##### Texto citado

Casa da Torre. Fonte: Google |
Bernardo Pereira Gago
Reginaldo Miranda*
Foi Bernardo Pereira Gago, um personagem
importante no devassamento e conquista do território piauiense, mas que ficou
ofuscado pela presença do irmão primogênito, o coronel Francisco Dias d’Ávila,
assim como pela ausência de descendência em linha direta. Ele custeou
equitativamente com seu patrimônio e integrou, ao lado do irmão primogênito, as
tropas pioneiras que no encalço dos índios gurgueias, descobriram, conquistaram
e desceram pelas cabeceiras do rio de mesmo nome, no ano de 1674, assim como de
outros vales ribeirinhos do sul do Piauí. E, também, conforme se verá mais à
frente, foi aquinhoado com um quarto das sesmarias concedidas em solo
piauiense, durante o século XVII.
Mas quem foi este personagem
importante, sempre mencionado mas pouco conhecido de nossa história? Bernardo
Pereira Gago, nasceu no ano de 1654, na Casa da Torre, situada no litoral norte
da Bahia, sendo batizado em 2 de agosto daquele ano. Era filho[1] do capitão de
ordenanças e cavaleiro fidalgo da Casa Real, Garcia de Ávila (1622 – 1675) e de
sua esposa Leonor Pereira[2], esta falecida em 13 de junho de 1686, sendo
sepultada na capela da Torre.
Pelo costado paterno era
descendente de uma grande geração de conquistadores do sertão, renomados
militares, ricos sesmeiros e abastados criadores, os Senhores da Casa da Torre.
Essa geração teve início com o português Garcia d’Ávila, o primeiro do nome, e
a cada geração foi prestando relevantes serviços no processo de colonização e
assentamento da base colonial portuguesa, inclusive nas guerras de conquista e
manutenção do território, tanto contra as mais diversas nações indígenas quanto
contra holandeses e franceses, assim fazendo-se merecedora de honras e
privilégios. Como resultado adquiriram patentes militares, títulos
nobiliárquicos e conquistaram imensas áreas de terras que se transformaram no
maior latifúndio da colônia portuguesa e, provavelmente, de toda a América.

##########

» O que fazer:
Segundo o texto citado, em que data Bernardo Pereira Gago foi batizado?

##### Dados fornecidos

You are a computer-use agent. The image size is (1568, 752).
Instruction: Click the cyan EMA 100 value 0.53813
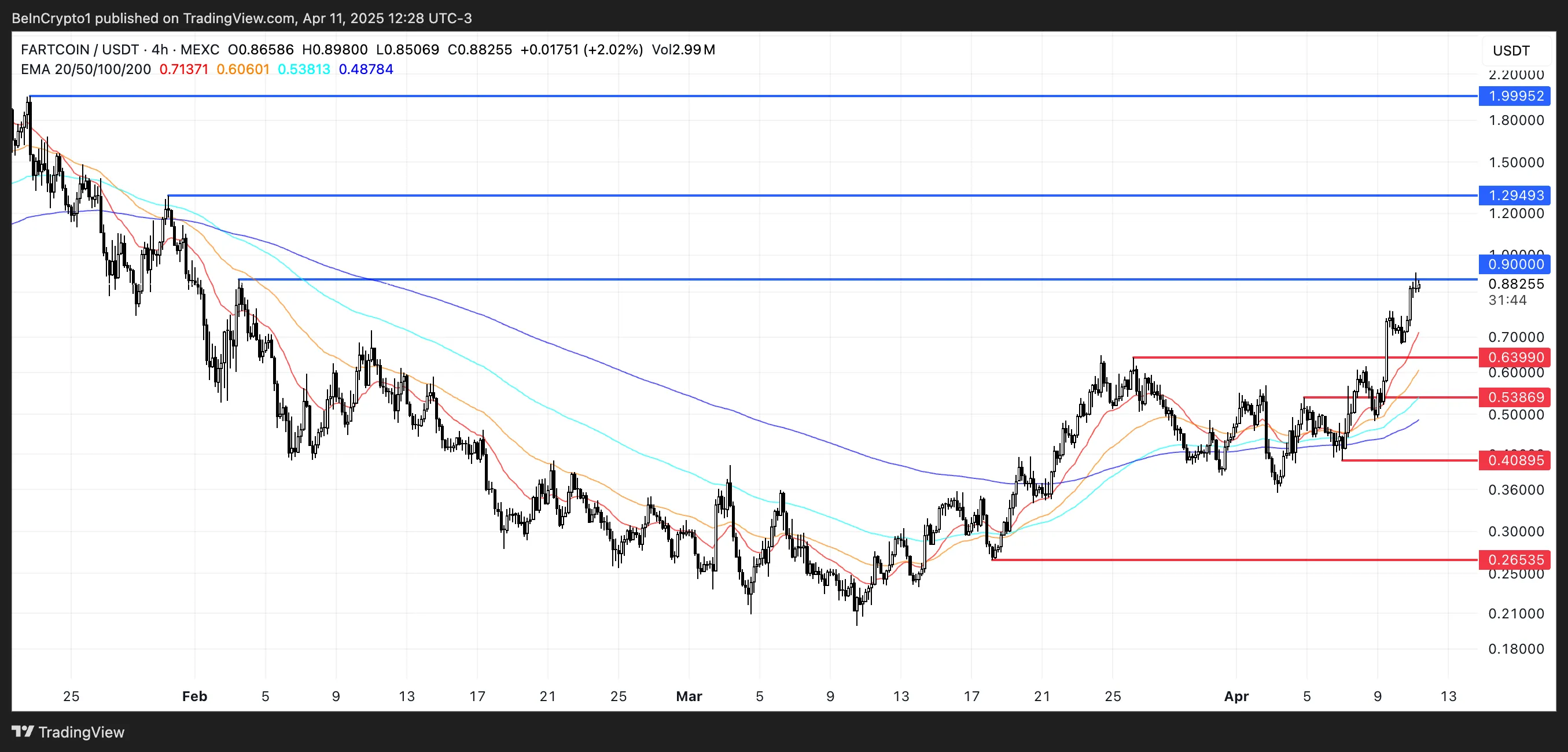304,69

##########

» Resposta certa:
Em 2 de agosto de 1654.